Нам, современным людям, нелегко будет следовать за греком по этому пути. Религиозная традиция, в которой мы были воспитаны, видит в природе лишь поле битвы благочестивых добродетелей, духовная родина которых лежит по ту сторону природного цветения, роста и образов. Механическое же и техническое мышление превратило мир образов и полноты в сутолоку безобразных сил. Всякое бытие растворяется в водовороте функций и стремлений; человек теперь — лишь существо желающее или мечтающее, наделенное большими или малыми способностями. Если грек при всяком повороте жизненного пути созерцал тот или иной божественный лик, если он даже в смерти обретал упокоение под изображениями самодовлеющей жизни, украшавшими его могилу с безыскусной правдивостью — то для нас существование есть вечный бег к недостижимым целям, а достоинство человека заключается в его энергии. Человеческое для нас тем более велико, чем более чуждо простоте и прямоте наличного бытия, которое мы пренебрежительно называем просто «естественным». Трудности, с которыми человеческое сталкивается в себе самом, его противоречие окружающему миру, крайняя запутанность связей и мотивов, непрестанные муки поисков и начинаний — вот то, что, собственно, вызывает у нас интерес. Рядом с этим идеалом греческие образы — как бы охотно мы ни признавали их красоту — выглядят слишком детски простыми, слишком несложными, слишком непроблематичными. Лишь рожденное в битве называем мы значимым и глубоким. Цветами греческих откровений мы можем восхищаться, но почтение приберегаем лишь для борьбы, титанических замыслов и притязаний, для всего неограниченного, стремящегося к безграничности и чудовищности, для всего непредсказуемого и лабиринтоподобного в человеке.
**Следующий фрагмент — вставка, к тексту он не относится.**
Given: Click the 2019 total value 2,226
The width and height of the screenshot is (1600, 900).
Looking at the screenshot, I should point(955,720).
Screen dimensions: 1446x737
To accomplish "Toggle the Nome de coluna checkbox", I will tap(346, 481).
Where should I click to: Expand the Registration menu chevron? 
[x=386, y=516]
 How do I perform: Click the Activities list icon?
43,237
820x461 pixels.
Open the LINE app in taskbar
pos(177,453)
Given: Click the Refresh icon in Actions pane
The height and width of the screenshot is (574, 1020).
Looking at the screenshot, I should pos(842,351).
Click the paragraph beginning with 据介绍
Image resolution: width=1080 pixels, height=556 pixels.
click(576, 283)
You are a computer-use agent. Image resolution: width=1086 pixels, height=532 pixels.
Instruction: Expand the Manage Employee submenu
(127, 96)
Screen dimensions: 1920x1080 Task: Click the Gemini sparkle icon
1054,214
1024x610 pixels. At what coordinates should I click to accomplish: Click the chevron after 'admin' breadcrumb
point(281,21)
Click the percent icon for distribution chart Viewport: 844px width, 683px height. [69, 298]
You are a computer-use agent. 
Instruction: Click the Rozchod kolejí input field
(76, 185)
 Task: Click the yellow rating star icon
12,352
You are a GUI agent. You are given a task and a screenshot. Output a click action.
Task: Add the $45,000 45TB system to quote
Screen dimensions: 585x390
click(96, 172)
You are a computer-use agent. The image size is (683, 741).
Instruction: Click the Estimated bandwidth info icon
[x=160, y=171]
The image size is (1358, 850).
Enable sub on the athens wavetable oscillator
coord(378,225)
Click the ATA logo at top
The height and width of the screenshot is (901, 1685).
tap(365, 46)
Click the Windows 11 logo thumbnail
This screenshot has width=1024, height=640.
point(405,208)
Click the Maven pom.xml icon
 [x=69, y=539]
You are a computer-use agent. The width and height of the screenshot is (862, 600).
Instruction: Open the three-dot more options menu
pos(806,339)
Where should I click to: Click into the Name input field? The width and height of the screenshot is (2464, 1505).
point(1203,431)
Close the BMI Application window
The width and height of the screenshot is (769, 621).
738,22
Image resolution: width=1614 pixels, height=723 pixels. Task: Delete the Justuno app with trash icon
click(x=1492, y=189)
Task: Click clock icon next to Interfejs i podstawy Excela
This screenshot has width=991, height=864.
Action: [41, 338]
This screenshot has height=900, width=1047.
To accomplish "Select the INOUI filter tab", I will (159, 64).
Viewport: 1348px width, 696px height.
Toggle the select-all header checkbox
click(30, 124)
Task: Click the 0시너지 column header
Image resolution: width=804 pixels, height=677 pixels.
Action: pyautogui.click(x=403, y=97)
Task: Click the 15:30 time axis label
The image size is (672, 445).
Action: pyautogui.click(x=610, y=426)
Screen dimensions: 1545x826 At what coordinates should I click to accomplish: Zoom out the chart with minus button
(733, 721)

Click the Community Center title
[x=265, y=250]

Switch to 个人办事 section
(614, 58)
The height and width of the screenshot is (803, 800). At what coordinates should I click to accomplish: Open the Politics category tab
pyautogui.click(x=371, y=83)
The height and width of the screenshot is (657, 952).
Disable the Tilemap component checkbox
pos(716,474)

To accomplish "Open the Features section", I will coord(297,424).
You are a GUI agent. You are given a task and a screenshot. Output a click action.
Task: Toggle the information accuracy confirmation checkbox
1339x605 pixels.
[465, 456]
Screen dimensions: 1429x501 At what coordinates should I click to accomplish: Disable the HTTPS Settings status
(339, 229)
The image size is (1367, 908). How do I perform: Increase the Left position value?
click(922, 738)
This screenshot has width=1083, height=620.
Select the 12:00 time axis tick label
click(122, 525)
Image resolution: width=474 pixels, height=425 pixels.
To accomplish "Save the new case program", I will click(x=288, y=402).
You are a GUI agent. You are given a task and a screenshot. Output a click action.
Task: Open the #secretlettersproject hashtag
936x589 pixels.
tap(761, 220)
Подобное восприятие жизни, естественно, находит в греческих образах слишком мало интересного для своих исследований. Оно даже прямо замыкается от тех великих форм бытия, что говорили так много древнегреческому духу. Мы нацелены на максимально субъективное — будь то добрая и злая воля в своих мощнейших проявлениях или же нечто стесненное, ищущее выхода, пробивающееся через нужду и страдания — тогда как греческому гению было свойственно узнавать реалии человеческого наличного бытия в вечных ликах роста и цветения, смеха и плача, игры и серьезности. Его внимание было обращено не на силу и способности, но на чистое бытие, и лики человеческого бытия выступали перед ним с такой вещественностью, что он мог чтить их, как богов.